Las emociones son mensajes, son como cartas que nos envía nuestro propio cuerpo.
Podemos elegir no abrirlas o no leerlas, pero esto no hará que desaparezcan. Aunque algunas resulten más desagradables que otras, todas son necesarias: cada emoción tiene una función y algo muy importante que comunicarnos.
Cuando ignoramos esos mensajes —por decisión propia, por falta de autoobservación, por protegernos del dolor o porque sentimos que no es el momento adecuado debido al ritmo de exigencia que llevamos—, no se evaporan sino que se acumulan. Se acumulan saturando nuestro “buzón emocional” y, tarde o temprano, terminan desbordándose.
Abrir esas cartas implica permitirnos sentir y escuchar lo que nos pasa, desde el respeto y la compasión.
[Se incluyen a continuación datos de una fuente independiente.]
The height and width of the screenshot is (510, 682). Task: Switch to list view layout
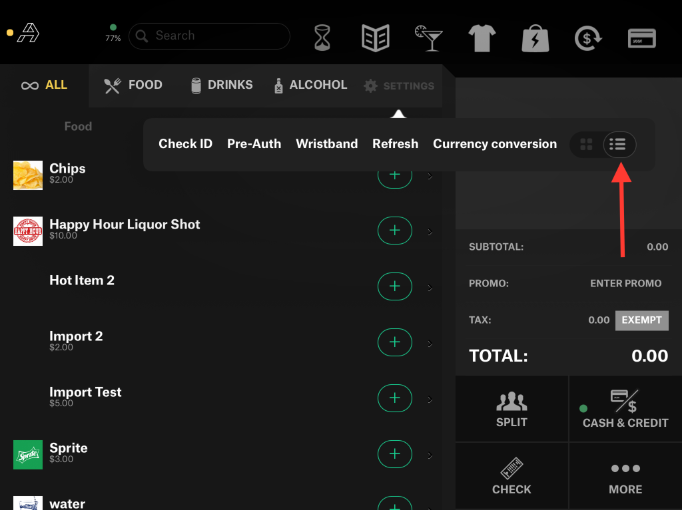tap(618, 145)
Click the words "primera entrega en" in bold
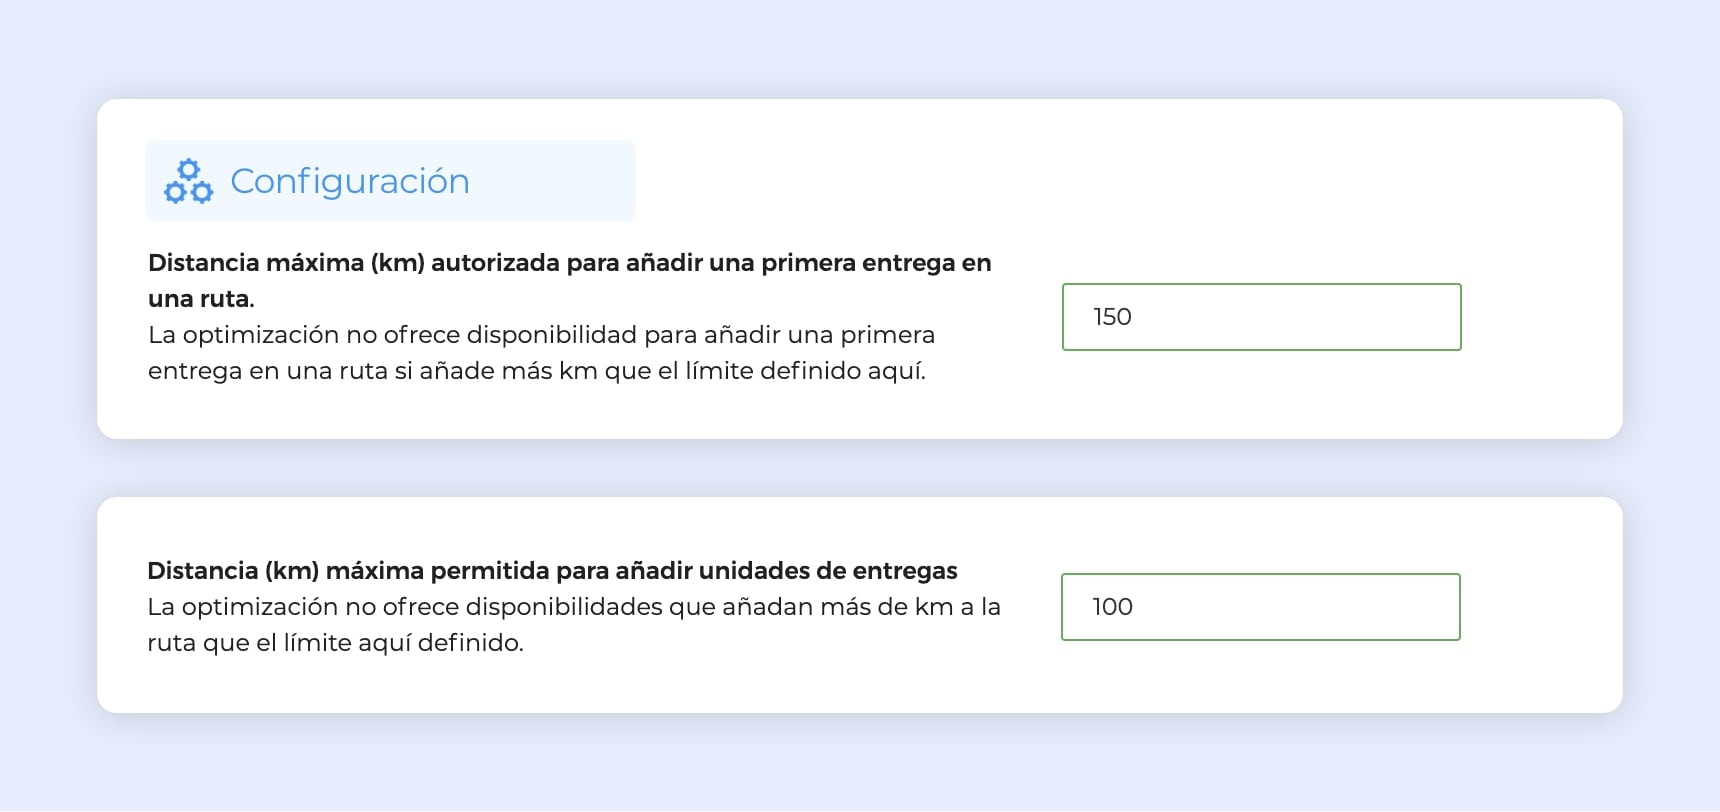 point(876,263)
Podemos hacerlo a nuestro ritmo: leer el mensaje y dejarlo reposar, compartirlo con personas que nos hagan sentir seguras o por ejemplo, expresarlo a través de la escritura. Al hacerlo, esa emoción que estaba contenida se ventila, toma aire y adquiere una nueva forma.
Cuando atendemos nuestras emociones, el cuerpo deja de necesitar “gritar” o manifestarse de forma intensa para ser escuchado.
Evitar lo que sentimos no lo hace menos real; al contrario, muchas veces lo intensifica y nos hace desconectarnos de nosotros mismos y nuestras propias necesidades. Por eso, escuchar, validar y decidir qué hacer con esa información es clave para nuestro bienestar y auto regulación.
Herramientas como la escritura terapéutica o potenciar el diálogo interno nos ayudan a identificar, comprender y acompañar lo que sentimos, favoreciendo nuestra autorregulación. Si se que necesito podré dármelo desde dentro, sin necesitar a otra persona como mi única forma de regulación.
Además, la ventilación emocional no solo ocurre a nivel interno. Expresar lo que sentimos facilita una comunicación más clara y asertiva con los demás, nos ayuda a poner límites y a conectar con nuestras necesidades y darles espacio.
Podemos ventilar emocionalmente a solas o en compañía de personas que nos hagan sentir seguras y cómodas. De este modo, evitamos que las emociones se bloqueen o aparezcan en forma de malestar físico o somatización.